Dr. V.Anandi<sup>1</sup>, Dr.M.Ramesh<sup>2</sup>

<sup>1</sup>Associate Professor, ECE Department, M S R I T, Bangalore, India <sup>2</sup>Professor, Management Department, Presidency University, Bangalore, India <sup>3</sup> PG Student, ECE Department, M S R I T, Bangalore, India Corresponding Author : Dr.V.Anandi Associate Professor, Dept of ECE, M S R I T, Bangalore- 560054,

Abstract: Physical design is process of transforming RTL netlist into a layout which is manufacture-able [GDS or GDSII]. An efficient physical design flow is typically divided into five major steps: floorplanning, placement, clock tree synthesis, routing and timing closure. Power optimization is always one of the most important design objectives in modern nanometer IC design. System clock signal in electronics product consumes the important part of dynamic power, among them 70% is spent by clock buffers. This critical problem can be optimized using a technique namely clock gating. Recent studies have shown that applying MBFF is an effective means in reducing clock network power. This paper uses MBFF technique to optimize dynamic power and later clock gating on the same design to achieve better results. The aim of this project is to converge the Server SoC Partition and implement low power techniques such as MBFF and clock gating, to reduce power without degrading timing to a great extent.

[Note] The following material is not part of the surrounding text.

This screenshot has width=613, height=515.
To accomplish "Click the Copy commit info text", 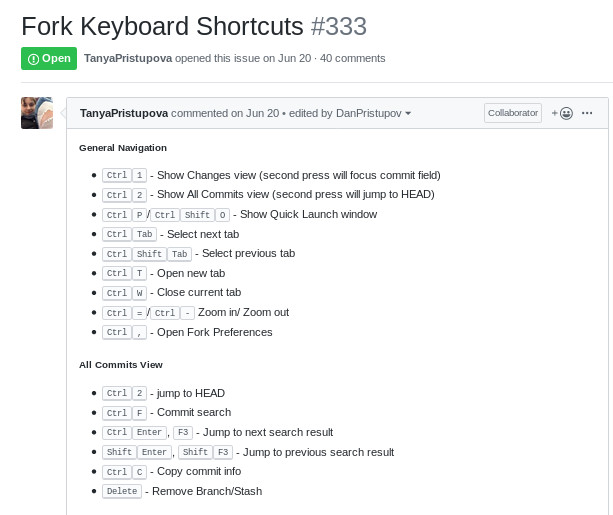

*Keywords: MBFF; clock gating, dynamic power; power reduction; low power;* 

Date of Submission: 14-07-2020

Date of Acceptance: 29-07-2020 \_\_\_\_\_

# I. Introduction

Modern System on Chips (SoCs) integrate huge number of transistors in the design and thus power reduction or thermal minimization plays a significant role during the design process. Chips that require high performance are more prone to power related issues. Dynamic power, leakage power and short- circuit power are the three main types of power that are measured during the design process. Dynamic power is the largest among all and is dependent on square of the voltage, clock frequency, capacitance and switching activity factor. Clock circuitry contributes to a large amount of dynamic power due to the switching activity of the clock. Power consumption has been increasing due to the following factors:

- Gate density increasing rapidly
- Supply voltage and interconnect trace length is reduced at a slower rate.
- Leakage power of the transistors.

There are many techniques that are commonly used to reduce power consumption of a SoC. Buffer sizing, clock gating, register sizing or banking, multi voltage design and voltage scaling are the most commonly used techniques to reduce dynamic power. Power gating has been used recently to reduce leakage power of the design. Recently, Multi-bit flip-flops (MBFF) have been used to reduce power and area.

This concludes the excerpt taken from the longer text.